I wanted to run to the water and dip my toes in it, even though it was in the 50s and windy, but Lake Michigan is not the ocean. There is no sand but only a squat, cement partition that separated lake from land.

Instead, I took photo with my iPhone and snapped a mental picture of the blue water that we don’t have in Virginia and got back in the car. Sometimes, in quiet moments, my mind wanders back to the lake.

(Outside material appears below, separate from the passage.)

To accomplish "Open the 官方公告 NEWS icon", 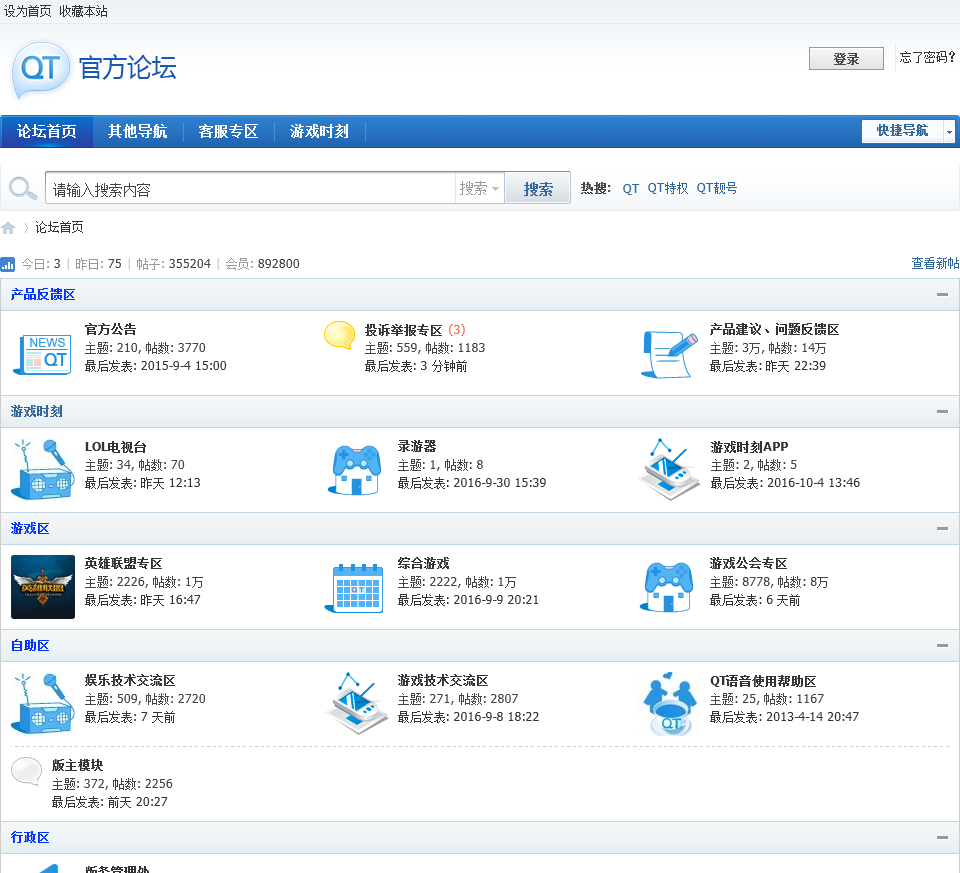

There are other places that I also cherish, and I know the likelihood of going back is either slim or impossible. In Groton, the town where my family lived when I was in middle school, our house was situated in front of a small patch of woods. One snowy day, Mom took us exploring in the woods behind our house. The world was so quiet as we crept between bushes and around trees. I imagined that we were the only people in the world, even though we were no more than a quarter mile from the edge of our backyard.

On other snow days, I would lay under the large maple in our backyard, my arms and legs spread out as if I intended to make a snow angel. I’d stare at the powdery, grey sky, watch the snowflakes fall all around me and accumulate on my sea-foam green coat, and listen to the silence until Mom opened the patio door and yelled, “Rachel? Are you okay?”

There are more snapshots. Rare moments after college when my closest friends gather for weddings and baby showers are bursts of refreshment. My twenty-fifth birthday and how the house shook when about ten people and I did the Cupid Shuffle in the small front room. Eating an excellent falafel sandwich with my friend in New York City. Running a 7:33-minute mile in seventh grade, motivated by Mark Vanmameran’s bouncing mushroom haircut as he ran in front of me. The constant, hearty laughter Jin and I shared when I visited South Korea.

These moments case me to ache for something greater than the fresh, blue water of Lake Michigan, deep laughter with a close friend, peace of snowfall, and simple moments that make me smile. These snapshots are merely a sample of the perfect, blue rhythm, pure peace, and cleansing joy of heaven. That is what I long for, and my soul is never completely satisfied with the beauty offered in this side of life.